=== Prompt ===
Your output should be the complete listing, repeated exactly.

● ● ● ● ● ● ●

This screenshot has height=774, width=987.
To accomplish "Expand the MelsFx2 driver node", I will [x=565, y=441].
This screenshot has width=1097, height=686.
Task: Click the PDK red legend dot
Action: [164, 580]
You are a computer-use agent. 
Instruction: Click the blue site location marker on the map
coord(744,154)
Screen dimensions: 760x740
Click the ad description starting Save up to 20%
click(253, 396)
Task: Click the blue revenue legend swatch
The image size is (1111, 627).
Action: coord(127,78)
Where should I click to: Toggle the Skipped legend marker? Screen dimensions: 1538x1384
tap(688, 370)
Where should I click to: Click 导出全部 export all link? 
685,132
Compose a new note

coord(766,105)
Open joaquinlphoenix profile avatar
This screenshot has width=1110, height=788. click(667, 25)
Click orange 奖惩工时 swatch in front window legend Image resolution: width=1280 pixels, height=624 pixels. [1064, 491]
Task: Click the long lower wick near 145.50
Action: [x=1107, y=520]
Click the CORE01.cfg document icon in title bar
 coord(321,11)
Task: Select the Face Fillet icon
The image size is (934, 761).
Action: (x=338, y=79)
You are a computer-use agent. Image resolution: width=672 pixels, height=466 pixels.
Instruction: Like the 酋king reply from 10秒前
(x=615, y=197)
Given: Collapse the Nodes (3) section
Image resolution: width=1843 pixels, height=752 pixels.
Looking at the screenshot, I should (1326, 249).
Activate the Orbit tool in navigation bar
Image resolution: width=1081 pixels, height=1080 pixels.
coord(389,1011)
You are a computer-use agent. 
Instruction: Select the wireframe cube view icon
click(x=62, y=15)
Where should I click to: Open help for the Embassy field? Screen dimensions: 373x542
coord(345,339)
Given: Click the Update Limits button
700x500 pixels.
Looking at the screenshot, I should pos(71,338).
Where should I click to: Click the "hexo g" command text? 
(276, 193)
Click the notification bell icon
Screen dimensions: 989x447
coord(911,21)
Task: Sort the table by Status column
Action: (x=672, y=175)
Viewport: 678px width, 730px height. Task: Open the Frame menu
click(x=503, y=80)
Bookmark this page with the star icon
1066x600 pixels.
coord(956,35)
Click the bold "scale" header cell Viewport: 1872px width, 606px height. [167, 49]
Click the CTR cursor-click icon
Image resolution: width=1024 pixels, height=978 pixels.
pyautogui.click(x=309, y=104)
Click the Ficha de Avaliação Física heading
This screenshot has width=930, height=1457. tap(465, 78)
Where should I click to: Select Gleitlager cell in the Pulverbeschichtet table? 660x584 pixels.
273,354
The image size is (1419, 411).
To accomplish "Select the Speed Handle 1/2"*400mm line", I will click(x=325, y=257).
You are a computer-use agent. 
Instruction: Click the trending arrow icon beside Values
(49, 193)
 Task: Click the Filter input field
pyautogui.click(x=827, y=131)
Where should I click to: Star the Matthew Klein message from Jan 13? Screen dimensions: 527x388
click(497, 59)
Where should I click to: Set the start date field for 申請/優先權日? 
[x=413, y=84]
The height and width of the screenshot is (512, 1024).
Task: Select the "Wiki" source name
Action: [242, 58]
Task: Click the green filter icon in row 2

● ● ● ● ● ● ●

=== Answer box ===
This screenshot has height=774, width=987.
To accomplish "Expand the MelsFx2 driver node", I will [x=565, y=441].
This screenshot has width=1097, height=686.
Task: Click the PDK red legend dot
Action: [164, 580]
You are a computer-use agent. 
Instruction: Click the blue site location marker on the map
coord(744,154)
Screen dimensions: 760x740
Click the ad description starting Save up to 20%
click(253, 396)
Task: Click the blue revenue legend swatch
The image size is (1111, 627).
Action: coord(127,78)
Where should I click to: Toggle the Skipped legend marker? Screen dimensions: 1538x1384
tap(688, 370)
Where should I click to: Click 导出全部 export all link? 
685,132
Compose a new note

coord(766,105)
Open joaquinlphoenix profile avatar
This screenshot has width=1110, height=788. click(667, 25)
Click orange 奖惩工时 swatch in front window legend Image resolution: width=1280 pixels, height=624 pixels. [1064, 491]
Task: Click the long lower wick near 145.50
Action: [x=1107, y=520]
Click the CORE01.cfg document icon in title bar
 coord(321,11)
Task: Select the Face Fillet icon
The image size is (934, 761).
Action: (x=338, y=79)
You are a computer-use agent. Image resolution: width=672 pixels, height=466 pixels.
Instruction: Like the 酋king reply from 10秒前
(x=615, y=197)
Given: Collapse the Nodes (3) section
Image resolution: width=1843 pixels, height=752 pixels.
Looking at the screenshot, I should (1326, 249).
Activate the Orbit tool in navigation bar
Image resolution: width=1081 pixels, height=1080 pixels.
coord(389,1011)
You are a computer-use agent. 
Instruction: Select the wireframe cube view icon
click(x=62, y=15)
Where should I click to: Open help for the Embassy field? Screen dimensions: 373x542
coord(345,339)
Given: Click the Update Limits button
700x500 pixels.
Looking at the screenshot, I should pos(71,338).
Where should I click to: Click the "hexo g" command text? 
(276, 193)
Click the notification bell icon
Screen dimensions: 989x447
coord(911,21)
Task: Sort the table by Status column
Action: (x=672, y=175)
Viewport: 678px width, 730px height. Task: Open the Frame menu
click(x=503, y=80)
Bookmark this page with the star icon
1066x600 pixels.
coord(956,35)
Click the bold "scale" header cell Viewport: 1872px width, 606px height. [167, 49]
Click the CTR cursor-click icon
Image resolution: width=1024 pixels, height=978 pixels.
pyautogui.click(x=309, y=104)
Click the Ficha de Avaliação Física heading
This screenshot has width=930, height=1457. tap(465, 78)
Where should I click to: Select Gleitlager cell in the Pulverbeschichtet table? 660x584 pixels.
273,354
The image size is (1419, 411).
To accomplish "Select the Speed Handle 1/2"*400mm line", I will click(x=325, y=257).
You are a computer-use agent. 
Instruction: Click the trending arrow icon beside Values
(49, 193)
 Task: Click the Filter input field
pyautogui.click(x=827, y=131)
Where should I click to: Star the Matthew Klein message from Jan 13? Screen dimensions: 527x388
click(497, 59)
Where should I click to: Set the start date field for 申請/優先權日? 
[x=413, y=84]
The height and width of the screenshot is (512, 1024).
Task: Select the "Wiki" source name
Action: [242, 58]
Task: Click the green filter icon in row 2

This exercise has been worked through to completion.